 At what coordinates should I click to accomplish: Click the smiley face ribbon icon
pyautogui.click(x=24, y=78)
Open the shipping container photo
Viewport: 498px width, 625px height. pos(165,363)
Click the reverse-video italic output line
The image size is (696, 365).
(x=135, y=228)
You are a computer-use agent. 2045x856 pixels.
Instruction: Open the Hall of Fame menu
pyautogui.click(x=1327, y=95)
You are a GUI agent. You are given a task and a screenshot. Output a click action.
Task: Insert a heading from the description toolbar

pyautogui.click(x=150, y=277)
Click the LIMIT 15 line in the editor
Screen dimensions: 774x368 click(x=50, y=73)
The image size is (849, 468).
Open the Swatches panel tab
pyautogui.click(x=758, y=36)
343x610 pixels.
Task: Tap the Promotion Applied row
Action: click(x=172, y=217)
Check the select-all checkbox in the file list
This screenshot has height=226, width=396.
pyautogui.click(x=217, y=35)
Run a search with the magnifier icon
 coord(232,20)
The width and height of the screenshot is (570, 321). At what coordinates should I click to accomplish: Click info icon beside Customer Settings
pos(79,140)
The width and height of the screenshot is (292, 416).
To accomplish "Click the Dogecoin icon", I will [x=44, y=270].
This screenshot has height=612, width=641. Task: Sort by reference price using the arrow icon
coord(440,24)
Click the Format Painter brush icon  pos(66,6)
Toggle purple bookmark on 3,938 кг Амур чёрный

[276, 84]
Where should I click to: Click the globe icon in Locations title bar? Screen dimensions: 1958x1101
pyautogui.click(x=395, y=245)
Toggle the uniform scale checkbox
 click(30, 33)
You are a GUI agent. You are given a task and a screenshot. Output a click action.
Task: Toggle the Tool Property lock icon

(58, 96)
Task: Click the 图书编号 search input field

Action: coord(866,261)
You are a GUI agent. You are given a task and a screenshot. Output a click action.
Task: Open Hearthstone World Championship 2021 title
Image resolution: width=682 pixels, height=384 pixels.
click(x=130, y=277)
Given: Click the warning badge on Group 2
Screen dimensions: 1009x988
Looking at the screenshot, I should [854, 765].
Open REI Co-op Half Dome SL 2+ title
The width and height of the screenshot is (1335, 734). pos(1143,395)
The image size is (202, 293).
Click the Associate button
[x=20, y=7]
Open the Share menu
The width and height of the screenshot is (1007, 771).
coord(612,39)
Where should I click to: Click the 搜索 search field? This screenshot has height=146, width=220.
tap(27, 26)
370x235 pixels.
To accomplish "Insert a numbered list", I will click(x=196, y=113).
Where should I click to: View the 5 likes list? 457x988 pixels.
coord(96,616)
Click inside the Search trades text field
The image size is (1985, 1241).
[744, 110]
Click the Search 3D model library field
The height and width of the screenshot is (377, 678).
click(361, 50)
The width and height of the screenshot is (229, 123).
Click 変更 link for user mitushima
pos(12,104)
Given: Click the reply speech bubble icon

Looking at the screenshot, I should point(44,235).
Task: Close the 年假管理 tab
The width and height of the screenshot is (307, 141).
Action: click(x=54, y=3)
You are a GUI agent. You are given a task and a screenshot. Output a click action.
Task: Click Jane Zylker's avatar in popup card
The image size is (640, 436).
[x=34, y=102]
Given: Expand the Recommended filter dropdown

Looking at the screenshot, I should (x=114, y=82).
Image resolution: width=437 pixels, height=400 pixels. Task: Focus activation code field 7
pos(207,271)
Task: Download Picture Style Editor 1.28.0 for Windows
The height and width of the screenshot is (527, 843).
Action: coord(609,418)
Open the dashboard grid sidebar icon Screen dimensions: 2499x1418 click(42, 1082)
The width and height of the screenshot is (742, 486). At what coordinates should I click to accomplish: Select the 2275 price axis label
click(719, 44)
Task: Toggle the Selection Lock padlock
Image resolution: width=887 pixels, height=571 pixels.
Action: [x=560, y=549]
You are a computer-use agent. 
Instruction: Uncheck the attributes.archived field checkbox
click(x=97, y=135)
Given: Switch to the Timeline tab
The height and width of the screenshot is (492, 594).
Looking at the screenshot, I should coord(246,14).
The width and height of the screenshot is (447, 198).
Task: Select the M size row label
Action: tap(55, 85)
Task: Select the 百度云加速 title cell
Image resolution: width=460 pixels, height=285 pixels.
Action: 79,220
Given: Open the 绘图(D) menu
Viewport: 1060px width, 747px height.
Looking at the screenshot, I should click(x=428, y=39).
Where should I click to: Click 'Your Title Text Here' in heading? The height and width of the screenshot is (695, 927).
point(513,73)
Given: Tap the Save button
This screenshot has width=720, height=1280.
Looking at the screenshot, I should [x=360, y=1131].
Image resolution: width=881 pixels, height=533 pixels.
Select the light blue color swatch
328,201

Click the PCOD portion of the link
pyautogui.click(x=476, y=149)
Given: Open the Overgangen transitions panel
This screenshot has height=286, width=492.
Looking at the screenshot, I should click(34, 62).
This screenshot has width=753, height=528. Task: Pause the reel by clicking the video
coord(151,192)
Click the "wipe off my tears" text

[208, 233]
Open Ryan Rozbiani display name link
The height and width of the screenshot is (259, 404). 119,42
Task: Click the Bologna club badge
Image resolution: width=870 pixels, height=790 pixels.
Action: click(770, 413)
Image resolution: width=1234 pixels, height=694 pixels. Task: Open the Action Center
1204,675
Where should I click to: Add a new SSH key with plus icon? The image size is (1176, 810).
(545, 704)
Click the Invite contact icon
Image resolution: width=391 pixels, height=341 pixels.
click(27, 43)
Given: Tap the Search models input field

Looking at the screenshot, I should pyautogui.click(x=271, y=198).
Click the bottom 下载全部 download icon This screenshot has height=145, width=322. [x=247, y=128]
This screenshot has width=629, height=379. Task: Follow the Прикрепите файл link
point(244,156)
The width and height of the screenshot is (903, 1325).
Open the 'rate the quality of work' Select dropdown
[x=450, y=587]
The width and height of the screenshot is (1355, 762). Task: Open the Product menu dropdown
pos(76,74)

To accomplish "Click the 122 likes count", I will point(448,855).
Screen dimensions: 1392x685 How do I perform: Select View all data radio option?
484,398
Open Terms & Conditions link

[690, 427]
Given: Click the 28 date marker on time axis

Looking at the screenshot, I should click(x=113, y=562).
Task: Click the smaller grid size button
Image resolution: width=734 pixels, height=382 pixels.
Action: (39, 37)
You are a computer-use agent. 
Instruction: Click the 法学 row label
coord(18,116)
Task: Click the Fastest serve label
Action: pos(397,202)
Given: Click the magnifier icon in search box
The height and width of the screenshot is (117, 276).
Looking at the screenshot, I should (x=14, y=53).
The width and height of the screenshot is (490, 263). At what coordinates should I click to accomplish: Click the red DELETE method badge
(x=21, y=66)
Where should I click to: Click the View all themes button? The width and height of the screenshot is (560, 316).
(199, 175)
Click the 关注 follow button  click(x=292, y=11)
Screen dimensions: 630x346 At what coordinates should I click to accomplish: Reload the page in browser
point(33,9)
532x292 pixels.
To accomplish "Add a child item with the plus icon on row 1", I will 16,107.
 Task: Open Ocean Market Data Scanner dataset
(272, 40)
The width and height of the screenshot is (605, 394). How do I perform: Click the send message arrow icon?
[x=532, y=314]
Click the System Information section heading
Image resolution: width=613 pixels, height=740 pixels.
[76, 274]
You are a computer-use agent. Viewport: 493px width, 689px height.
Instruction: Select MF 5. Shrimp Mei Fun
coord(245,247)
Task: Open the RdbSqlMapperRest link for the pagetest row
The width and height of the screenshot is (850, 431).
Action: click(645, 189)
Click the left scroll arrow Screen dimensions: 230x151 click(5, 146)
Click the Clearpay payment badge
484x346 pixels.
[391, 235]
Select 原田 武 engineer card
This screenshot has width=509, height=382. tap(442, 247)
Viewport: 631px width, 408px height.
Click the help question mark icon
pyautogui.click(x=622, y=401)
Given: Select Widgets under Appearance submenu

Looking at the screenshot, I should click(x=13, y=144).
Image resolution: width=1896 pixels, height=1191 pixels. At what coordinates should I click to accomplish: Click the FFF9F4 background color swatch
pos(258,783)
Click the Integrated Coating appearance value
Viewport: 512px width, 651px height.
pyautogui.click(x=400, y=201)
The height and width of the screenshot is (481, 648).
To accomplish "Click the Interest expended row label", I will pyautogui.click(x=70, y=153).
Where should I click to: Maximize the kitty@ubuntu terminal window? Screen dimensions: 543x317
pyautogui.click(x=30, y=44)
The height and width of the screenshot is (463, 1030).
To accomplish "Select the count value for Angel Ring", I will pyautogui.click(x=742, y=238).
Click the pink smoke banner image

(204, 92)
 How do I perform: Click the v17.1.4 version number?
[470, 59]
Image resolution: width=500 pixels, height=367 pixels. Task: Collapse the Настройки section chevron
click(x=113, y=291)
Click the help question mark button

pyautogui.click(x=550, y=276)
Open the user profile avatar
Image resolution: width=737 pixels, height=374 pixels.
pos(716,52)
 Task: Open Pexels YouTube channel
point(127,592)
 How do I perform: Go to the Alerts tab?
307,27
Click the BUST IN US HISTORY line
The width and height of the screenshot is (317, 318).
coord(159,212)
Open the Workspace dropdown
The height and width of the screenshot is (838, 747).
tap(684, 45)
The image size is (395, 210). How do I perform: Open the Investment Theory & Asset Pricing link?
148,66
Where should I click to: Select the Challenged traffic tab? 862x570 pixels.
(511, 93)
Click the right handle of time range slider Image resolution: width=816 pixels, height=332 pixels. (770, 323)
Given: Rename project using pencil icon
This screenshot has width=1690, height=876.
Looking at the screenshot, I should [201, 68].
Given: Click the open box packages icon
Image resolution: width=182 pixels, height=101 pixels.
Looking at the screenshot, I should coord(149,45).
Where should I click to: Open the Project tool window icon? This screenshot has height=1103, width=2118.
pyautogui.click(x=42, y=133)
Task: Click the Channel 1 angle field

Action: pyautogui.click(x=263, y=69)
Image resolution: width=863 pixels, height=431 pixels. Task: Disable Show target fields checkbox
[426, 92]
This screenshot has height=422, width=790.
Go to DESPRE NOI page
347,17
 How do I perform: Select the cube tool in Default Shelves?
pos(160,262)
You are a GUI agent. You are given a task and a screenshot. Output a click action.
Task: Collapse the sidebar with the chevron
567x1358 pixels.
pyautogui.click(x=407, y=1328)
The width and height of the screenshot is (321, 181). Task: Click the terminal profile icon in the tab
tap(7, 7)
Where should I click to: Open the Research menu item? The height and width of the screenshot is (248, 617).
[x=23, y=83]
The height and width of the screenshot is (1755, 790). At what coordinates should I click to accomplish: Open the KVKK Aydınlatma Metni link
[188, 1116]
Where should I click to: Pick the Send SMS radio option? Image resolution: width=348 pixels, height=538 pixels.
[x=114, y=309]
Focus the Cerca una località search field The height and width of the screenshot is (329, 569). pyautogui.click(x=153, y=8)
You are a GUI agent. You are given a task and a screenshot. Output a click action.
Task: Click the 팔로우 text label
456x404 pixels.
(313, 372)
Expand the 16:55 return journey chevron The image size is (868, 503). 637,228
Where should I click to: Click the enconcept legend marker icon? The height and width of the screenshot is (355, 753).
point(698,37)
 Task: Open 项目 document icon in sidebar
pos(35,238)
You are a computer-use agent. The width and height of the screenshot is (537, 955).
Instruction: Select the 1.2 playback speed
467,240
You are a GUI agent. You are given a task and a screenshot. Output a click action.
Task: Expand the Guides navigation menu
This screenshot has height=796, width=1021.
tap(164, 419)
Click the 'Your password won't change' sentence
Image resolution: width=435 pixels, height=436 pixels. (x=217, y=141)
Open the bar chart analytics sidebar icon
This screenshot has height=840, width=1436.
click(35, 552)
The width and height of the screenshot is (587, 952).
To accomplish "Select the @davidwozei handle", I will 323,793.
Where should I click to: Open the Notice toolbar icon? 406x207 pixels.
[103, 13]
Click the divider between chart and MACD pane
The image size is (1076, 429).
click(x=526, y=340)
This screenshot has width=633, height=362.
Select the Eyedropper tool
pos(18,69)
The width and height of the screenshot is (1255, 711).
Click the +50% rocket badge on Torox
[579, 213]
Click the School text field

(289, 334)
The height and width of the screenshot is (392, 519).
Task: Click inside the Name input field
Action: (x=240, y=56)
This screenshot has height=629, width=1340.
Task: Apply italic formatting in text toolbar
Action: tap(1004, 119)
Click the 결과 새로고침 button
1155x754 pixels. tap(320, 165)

▸ TASK STATEMENT:
Which rows above contain the string "chart" with matching case? Collect each such row and copy it out in full.

▸ THE OUTPUT:
Open the bar chart analytics sidebar icon
Click the divider between chart and MACD pane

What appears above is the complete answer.